[services][backup] CreateBackup 1/3 - create handler module
ClosedPublic
Actions

Authored by bartek on Jan 9 2023, 11:54 AM.

Details

Reviewers

varun
tomek
• jon
• max

Commits

rCOMM74955fedf8ff: [services][backup] CreateBackup 1/3 - create handler module

Summary

Created module structure for gRPC service handlers to keep it organized:

- mod service (existing grpc service mod)
  - mod handlers (groups all handler submodules)
    - create_backup
    - add_attachments
    - ...

Scaffolded the CreateBackupHandler structure, containing the whole endpoint logic.

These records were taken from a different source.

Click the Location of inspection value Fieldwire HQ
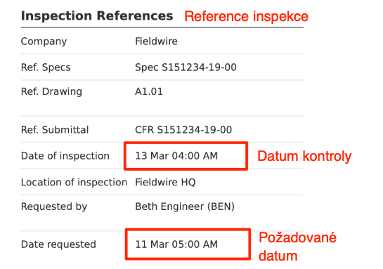Viewport: 383px width, 269px height. (x=165, y=183)
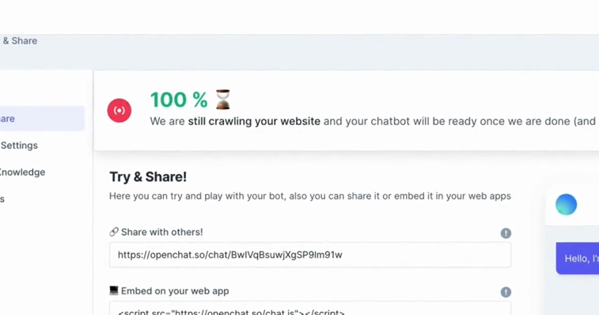Click the link icon next to Share with others
This screenshot has height=315, width=599.
tap(114, 232)
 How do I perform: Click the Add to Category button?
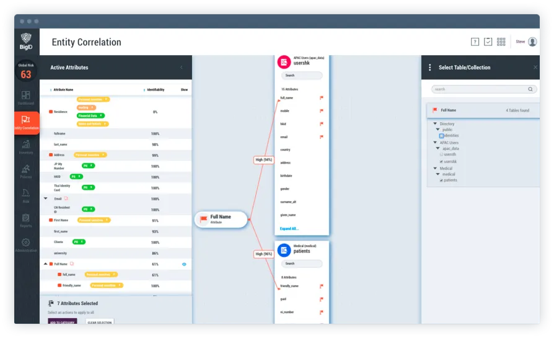click(x=63, y=322)
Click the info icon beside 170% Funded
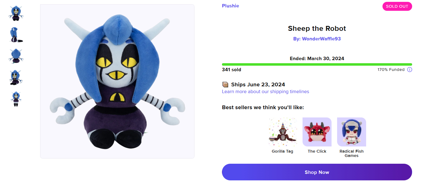Image resolution: width=443 pixels, height=189 pixels. [x=410, y=70]
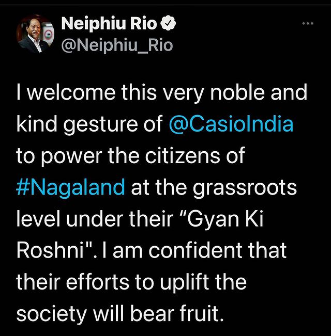Click the verified badge beside Neiphiu Rio
The height and width of the screenshot is (336, 331).
[169, 23]
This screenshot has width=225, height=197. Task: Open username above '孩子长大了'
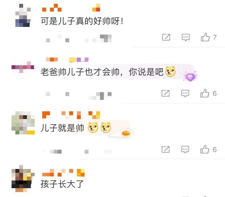(63, 173)
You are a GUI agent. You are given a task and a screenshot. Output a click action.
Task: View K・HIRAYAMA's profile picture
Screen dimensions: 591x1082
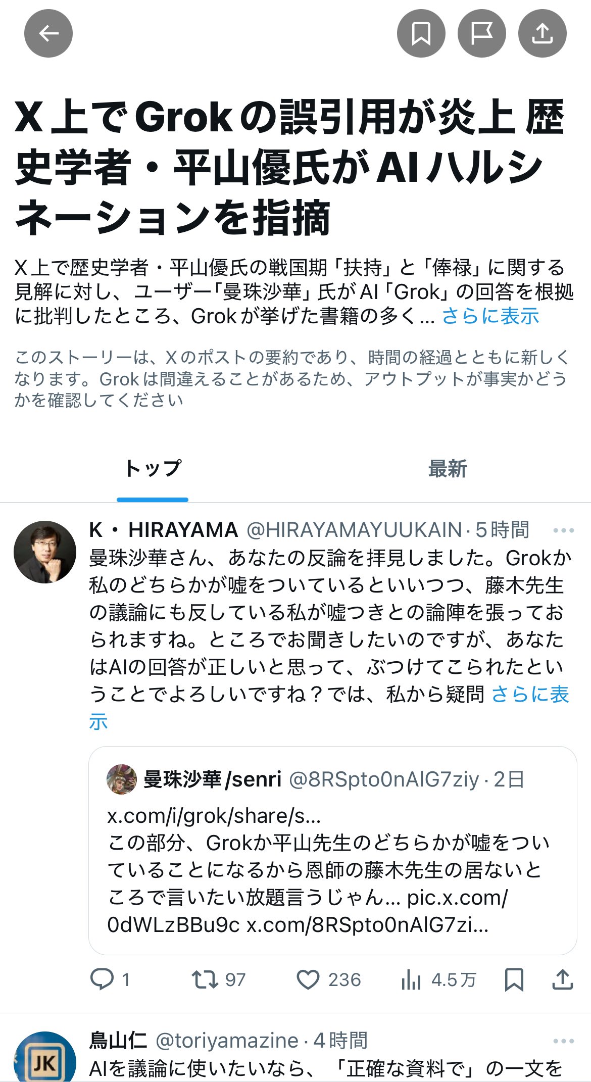tap(45, 552)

This is 1:1 analogy with Blob service PutHandler
Implemented usage of this structure in the endpoint handler function.

The CreateBackupHandler consists of two phases

Non-data mode - processing non-chunk inputs like device_id, user_id etc.
Data mode - processing backup data chunks
Finish - postprocessing, saving to db etc.

Depends on D6181

Test Plan

This does nothing yet, subsequent diffs will add logic to this code.

Diff Detail

Repository

rCOMM Comm

Lint

No Lint Coverage

Unit

No Test Coverage

Event Timeline

bartek created this revision.Jan 9 2023, 11:54 AM

bartek held this revision as a draft.

Herald added subscribers: atul, ashoat. · View Herald TranscriptJan 9 2023, 11:54 AM

bartek added a child revision: D6197: [services][backup] Add helper utilities.Jan 9 2023, 12:00 PM

Harbormaster completed remote builds in B15157: Diff 20668.Jan 9 2023, 12:08 PM

bartek edited the summary of this revision. (Show Details)Jan 9 2023, 12:39 PM

bartek published this revision for review.Jan 9 2023, 1:35 PM

bartek added inline comments.

services/backup/src/service/mod.rs
53	This imports `UserId`, `DeviceId`, `KeyEntropy` etc. I use the local import as this `Data` has the same name, but is different for each endpoint.

Rebase

Harbormaster completed remote builds in B15192: Diff 20704.Jan 9 2023, 3:36 PM

• jon added inline comments.Jan 10 2023, 10:45 PM

services/backup/src/service/mod.rs
61–82 ↗	(On Diff #20704)	I think we should revisit data modeling for backup https://linear.app/comm/issue/ENG-1052. Having to piece together each individual field is likely a smell; a lot of these fields are related, and I don't think it makes sense to treat them as individual messages. For example, `NewCompactionHash` and `NewCompactionChunk` both describe the same bit of information. Not to mentions there's a non-zero amount of overhead for serialization and deserialization of each message. Handling large files seems to be a non-goal of gRPC. Protocol Buffers are not designed to handle large messages. As a general rule of thumb, if you are dealing in messages larger than a megabyte each, it may be time to consider an alternate strategy. We could look into using presigned urls and having the client upload the object directly.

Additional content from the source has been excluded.